(Collected data)
──────────────────────────────

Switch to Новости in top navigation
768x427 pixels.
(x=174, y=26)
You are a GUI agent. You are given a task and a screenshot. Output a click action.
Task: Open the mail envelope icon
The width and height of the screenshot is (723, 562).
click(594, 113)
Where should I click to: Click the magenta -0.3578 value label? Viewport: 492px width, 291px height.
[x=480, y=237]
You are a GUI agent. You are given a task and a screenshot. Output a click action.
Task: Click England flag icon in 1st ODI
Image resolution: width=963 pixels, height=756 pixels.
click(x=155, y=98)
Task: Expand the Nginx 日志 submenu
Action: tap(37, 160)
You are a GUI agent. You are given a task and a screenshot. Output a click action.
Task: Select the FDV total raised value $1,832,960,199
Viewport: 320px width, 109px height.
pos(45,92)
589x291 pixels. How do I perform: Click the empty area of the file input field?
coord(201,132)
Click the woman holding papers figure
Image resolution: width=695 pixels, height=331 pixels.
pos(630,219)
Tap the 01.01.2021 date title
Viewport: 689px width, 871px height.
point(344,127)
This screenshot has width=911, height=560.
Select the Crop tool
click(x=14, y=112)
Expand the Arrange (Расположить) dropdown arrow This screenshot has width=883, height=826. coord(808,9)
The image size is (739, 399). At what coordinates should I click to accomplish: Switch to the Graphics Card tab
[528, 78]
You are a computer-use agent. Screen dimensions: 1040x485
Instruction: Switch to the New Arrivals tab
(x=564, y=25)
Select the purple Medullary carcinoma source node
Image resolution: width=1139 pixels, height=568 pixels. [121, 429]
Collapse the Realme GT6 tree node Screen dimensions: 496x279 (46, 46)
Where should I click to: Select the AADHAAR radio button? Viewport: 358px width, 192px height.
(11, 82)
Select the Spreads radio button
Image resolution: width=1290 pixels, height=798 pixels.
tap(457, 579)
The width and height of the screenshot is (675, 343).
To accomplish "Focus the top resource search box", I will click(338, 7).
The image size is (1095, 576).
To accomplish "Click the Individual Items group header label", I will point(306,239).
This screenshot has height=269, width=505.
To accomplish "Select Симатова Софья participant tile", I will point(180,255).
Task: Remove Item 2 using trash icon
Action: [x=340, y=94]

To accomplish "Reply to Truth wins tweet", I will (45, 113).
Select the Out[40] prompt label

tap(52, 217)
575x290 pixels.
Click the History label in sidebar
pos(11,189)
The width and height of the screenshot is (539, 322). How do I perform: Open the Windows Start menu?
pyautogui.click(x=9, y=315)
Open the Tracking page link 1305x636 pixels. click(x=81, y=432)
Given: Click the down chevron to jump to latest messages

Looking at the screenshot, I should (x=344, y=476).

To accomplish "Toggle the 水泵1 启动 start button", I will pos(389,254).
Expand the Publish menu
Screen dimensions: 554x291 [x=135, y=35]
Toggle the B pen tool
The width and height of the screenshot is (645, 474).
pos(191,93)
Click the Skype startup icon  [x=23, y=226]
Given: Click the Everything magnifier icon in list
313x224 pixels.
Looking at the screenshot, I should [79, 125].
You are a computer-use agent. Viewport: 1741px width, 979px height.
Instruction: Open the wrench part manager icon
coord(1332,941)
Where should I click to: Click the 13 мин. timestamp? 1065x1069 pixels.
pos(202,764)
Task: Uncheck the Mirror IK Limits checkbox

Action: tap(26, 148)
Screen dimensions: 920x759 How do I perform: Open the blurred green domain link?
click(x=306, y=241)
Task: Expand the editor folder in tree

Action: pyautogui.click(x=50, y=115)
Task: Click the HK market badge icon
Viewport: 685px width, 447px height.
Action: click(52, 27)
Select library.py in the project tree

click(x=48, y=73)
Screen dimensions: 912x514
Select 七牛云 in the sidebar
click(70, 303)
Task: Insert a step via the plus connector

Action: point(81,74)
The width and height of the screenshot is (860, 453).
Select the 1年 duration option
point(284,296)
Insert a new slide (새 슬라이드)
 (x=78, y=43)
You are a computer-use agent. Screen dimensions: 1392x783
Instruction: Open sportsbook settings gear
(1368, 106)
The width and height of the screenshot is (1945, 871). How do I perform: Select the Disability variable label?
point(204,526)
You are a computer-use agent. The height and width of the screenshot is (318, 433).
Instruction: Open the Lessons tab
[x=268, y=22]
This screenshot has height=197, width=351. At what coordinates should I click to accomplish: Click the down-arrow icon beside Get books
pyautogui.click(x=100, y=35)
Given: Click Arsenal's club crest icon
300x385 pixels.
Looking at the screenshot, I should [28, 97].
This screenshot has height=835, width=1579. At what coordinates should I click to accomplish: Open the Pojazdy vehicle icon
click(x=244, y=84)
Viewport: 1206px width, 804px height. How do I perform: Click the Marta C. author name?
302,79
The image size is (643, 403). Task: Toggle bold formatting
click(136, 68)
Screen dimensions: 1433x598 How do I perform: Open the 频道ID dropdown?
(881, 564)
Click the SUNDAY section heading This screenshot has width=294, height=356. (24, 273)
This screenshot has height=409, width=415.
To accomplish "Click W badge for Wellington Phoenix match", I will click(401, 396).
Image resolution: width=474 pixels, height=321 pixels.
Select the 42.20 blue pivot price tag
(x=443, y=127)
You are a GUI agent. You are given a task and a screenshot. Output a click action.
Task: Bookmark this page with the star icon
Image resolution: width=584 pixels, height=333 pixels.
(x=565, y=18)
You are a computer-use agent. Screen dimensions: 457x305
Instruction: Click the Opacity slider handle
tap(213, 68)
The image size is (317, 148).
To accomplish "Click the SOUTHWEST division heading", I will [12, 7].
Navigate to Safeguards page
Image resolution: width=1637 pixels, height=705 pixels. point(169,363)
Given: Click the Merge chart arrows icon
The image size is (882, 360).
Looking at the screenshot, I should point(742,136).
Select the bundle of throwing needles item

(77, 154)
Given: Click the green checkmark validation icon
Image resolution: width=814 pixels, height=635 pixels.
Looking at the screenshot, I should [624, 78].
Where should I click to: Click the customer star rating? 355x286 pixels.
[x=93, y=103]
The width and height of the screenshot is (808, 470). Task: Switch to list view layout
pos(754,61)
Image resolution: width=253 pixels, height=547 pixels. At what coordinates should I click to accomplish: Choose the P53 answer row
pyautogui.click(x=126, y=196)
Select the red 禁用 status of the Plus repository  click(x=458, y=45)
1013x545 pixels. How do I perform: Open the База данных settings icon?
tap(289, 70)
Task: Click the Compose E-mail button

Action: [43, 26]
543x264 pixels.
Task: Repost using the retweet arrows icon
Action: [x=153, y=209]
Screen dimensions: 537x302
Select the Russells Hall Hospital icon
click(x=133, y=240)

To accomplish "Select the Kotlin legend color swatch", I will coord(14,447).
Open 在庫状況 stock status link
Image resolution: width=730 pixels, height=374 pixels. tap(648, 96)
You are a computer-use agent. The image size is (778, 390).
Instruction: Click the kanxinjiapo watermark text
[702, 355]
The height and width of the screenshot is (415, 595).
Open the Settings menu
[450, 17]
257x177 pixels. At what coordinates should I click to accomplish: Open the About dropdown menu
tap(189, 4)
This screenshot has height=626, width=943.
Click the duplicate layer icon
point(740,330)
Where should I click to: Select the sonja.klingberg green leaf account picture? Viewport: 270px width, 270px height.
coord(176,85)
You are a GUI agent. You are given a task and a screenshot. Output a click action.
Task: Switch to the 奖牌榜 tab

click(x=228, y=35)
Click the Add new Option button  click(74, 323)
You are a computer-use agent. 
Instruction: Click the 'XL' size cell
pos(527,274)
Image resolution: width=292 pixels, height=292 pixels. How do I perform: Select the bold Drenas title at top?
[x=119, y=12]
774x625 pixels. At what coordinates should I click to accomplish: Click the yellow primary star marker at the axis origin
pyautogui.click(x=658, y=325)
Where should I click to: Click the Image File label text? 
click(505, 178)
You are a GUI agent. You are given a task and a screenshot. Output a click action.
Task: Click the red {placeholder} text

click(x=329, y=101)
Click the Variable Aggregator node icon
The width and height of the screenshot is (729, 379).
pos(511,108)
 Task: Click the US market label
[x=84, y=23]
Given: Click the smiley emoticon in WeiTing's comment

──────────────────────────────

- Goal of the exercise -
Leave out every line above except those from the line with "Select the red" up to and including the line with "You are a computer-use agent. The image", and copy those exactly.

- Task output -
Select the red 禁用 status of the Plus repository  click(x=458, y=45)
1013x545 pixels. How do I perform: Open the База данных settings icon?
tap(289, 70)
Task: Click the Compose E-mail button

Action: [43, 26]
543x264 pixels.
Task: Repost using the retweet arrows icon
Action: [x=153, y=209]
Screen dimensions: 537x302
Select the Russells Hall Hospital icon
click(x=133, y=240)

To accomplish "Select the Kotlin legend color swatch", I will coord(14,447).
Open 在庫状況 stock status link
Image resolution: width=730 pixels, height=374 pixels. tap(648, 96)
You are a computer-use agent. The image size is (778, 390).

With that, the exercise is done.